# New 9MM CZ 75B Stainless Ordered



## bambam (Jul 14, 2006)

OK, CZ shooters...fill me in. What can I expect from this gun? It's my first and only 9mm. I ordered it primarily for range shooting and for my wife's gun. It could also end up as a backup SD/HD gun. Any suggestions on 9mm range and personal defense ammo? Thanks.:smt068


----------



## Shipwreck (Jan 26, 2006)

My boss ordered one too - but he is having to wait a while to get his. He doesn't have it yet - I expect I'll eventually get a chance to try it.


----------



## KingAirDriver (Aug 13, 2006)

You can expect some drooling here! A stainless 75B is on my list of "_Someday!_" It's right behind a duo-tone 75B though.

Enjoy it for me! :drooling:


----------



## bambam (Jul 14, 2006)

Hey KingAirDriver,

I used to be a charter pilot (Part 131 was it?) and flight instructor (C.F.I.) about 34 years ago. It's been so long I don't remember...do you still pull to go up and push to go down?:smt002 :roll: 

Tom


----------



## Baldy (Jun 21, 2006)

My buddy up in Canada says they are great pistols. I am looking for something new for my wife to carry, and the frist words out of his mouth were CZ. He uses one in compition and says they are fine pistols for CC. I am going to be looking at them myself at the gun show coming up. The one I am looking for is the CZ-2075/RAMI. Good luck with yours.


----------



## KingAirDriver (Aug 13, 2006)

I'd love to find a Rami to check out too, but no one around here carries them.  If you find one, let me know of your impressions!

Bambam,

Yeah, that's generally still the way it works!  I did my share of CFIing before moving on...glad I have this job (Part 13_5_, close!) now though! :mrgreen:


----------



## Baldy (Jun 21, 2006)

I promise I will and I'll post picture and a range report too. I never seen any around here either.

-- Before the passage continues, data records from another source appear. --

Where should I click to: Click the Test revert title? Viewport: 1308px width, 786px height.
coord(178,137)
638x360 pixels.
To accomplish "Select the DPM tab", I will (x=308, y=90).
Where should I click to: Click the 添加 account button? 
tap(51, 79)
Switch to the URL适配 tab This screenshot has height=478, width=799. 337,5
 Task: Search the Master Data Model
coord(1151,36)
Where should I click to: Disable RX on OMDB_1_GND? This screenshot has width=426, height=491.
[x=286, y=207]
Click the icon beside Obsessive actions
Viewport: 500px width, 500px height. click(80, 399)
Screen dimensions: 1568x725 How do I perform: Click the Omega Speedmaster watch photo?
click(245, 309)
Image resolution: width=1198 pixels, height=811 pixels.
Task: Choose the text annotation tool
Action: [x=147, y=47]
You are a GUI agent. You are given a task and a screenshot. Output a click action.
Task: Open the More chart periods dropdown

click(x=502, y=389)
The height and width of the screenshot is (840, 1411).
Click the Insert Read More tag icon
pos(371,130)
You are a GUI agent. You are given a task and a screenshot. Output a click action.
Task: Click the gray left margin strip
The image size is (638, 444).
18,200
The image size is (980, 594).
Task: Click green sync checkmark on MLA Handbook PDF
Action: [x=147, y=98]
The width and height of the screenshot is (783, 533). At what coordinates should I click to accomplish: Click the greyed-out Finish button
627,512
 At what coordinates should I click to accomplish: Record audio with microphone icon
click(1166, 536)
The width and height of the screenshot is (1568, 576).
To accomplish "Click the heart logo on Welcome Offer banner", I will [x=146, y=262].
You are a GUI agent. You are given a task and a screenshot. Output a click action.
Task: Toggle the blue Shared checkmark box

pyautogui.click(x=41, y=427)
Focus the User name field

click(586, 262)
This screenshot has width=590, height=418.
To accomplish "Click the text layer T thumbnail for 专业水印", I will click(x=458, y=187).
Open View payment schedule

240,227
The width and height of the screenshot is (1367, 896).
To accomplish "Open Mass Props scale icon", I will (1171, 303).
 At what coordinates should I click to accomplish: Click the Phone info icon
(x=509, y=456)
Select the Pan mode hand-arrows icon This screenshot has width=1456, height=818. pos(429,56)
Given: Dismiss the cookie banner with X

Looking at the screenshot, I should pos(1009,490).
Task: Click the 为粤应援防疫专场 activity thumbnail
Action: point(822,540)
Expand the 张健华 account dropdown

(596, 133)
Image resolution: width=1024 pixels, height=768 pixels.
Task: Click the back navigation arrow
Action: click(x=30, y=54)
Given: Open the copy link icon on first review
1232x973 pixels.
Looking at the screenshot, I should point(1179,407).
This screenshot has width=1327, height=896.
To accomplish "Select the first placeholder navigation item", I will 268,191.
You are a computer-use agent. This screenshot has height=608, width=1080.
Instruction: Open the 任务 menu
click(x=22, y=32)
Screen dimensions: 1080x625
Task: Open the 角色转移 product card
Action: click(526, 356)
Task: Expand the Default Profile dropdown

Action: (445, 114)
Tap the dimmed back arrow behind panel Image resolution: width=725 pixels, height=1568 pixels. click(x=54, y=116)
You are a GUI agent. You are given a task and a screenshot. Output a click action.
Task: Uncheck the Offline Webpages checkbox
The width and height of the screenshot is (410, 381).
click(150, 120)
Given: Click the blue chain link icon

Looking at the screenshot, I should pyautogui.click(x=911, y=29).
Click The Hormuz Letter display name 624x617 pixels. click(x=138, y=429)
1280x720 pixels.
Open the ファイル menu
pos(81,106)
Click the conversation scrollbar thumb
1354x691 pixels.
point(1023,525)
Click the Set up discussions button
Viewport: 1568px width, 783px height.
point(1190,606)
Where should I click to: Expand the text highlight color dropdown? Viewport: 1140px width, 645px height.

I think they are imported in through some out fit in Kansas, but I am not sure.


----------



## KingAirDriver (Aug 13, 2006)

Yeah, they are- CZ USA in Kansas City, KS. I already e-mailed them to see if the general public was able to visit and see the different models, but sadly, we're not. :smt011


----------



## bambam (Jul 14, 2006)

*9mm CZ Model 75B Stainless*

I picked up my new CZ 75B Stainless Sunday and based strictly on only shooting about 75-100 rounds through it, I'm very impressed. I grouped 3 shots within 1" at about 15 yards offhand. I had two 5"-7" strays due to flinching...I'm still relatively new at this after about a 30 year absence from handgun shooting. The remaining shots were from 25 yards on the sandbags and offhand. Both the FFL and I were shooting 1" groups from 25 yards on the bags. I shot 3" groups offhand at about 25 yards. All yardages were stepped off, so they were "unofficial" but pretty darn close (probably a little farther than measured distances). Not bad at all for a box stock gun. No feeding or firing issues. The gun felt great in my relatively small hands. Very nice weight and balance and I like the 4.7" barrel. We didn't need to touch the sights. It's also a gorgeous gun. Did I say I was impressed? This is my first "nine". And what a sweet one to start with?!! It'll also be a tough one to follow.:smt068 :smt068 :smt068


----------



## Shipwreck (Jan 26, 2006)

Congrats on the new gun!


----------



## -gunut- (May 8, 2006)

My girlfriend's dad just got two of em in his shop. They sure are purty!


----------



## -gunut- (May 8, 2006)

bambam said:


> I picked up my new CZ 75B Stainless Sunday and based strictly on only shooting about 75-100 rounds through it, I'm very impressed. I grouped 3 shots within 1" at about 15 yards offhand. I had two 5"-7" strays due to flinching...I'm still relatively new at this after about a 30 year absence from handgun shooting. The remaining shots were from 25 yards on the sandbags and offhand. Both the FFL and I were shooting 1" groups from 25 yards on the bags. I shot 3" groups offhand at about 25 yards. All yardages were stepped off, so they were "unofficial" but pretty darn close (probably a little farther than measured distances). Not bad at all for a box stock gun. No feeding or firing issues. The gun felt great in my relatively small hands. Very nice weight and balance and I like the 4.7" barrel. We didn't need to touch the sights. It's also a gorgeous gun. Did I say I was impressed? This is my first "nine". And what a sweet one to start with?!! It'll also be a tough one to follow.:smt068 :smt068 :smt068


WHERE THE HELL ARE THE PICTURES?!!!


----------



## bambam (Jul 14, 2006)

Pics will be coming forthwithfull...ly.


----------



## Richard (May 8, 2006)

First things first, learn how to safely decock the CZ75B or better yet carry it cocked and locked. If you choose to carry the pistol with the hammer down place your off hand thumb between the hammer and firing pin and gently lower the hammer. If I was bambam I would look for a CZ75 Compact to accompany the CZ75B. Why? The only other 9mm pistol I like as well is the Browning High Power. Enjoy your new toy. Regards, Richard 

These are my CZ75 Rami 40 S&W and CZ75 Compact with matching Hakan grips:


----------



## bambam (Jul 14, 2006)

OK, here's a pic of my new baby. Ain't she a byoot?! :smt007 :smt023 :smt038


----------



## Shipwreck (Jan 26, 2006)

Nice gun


----------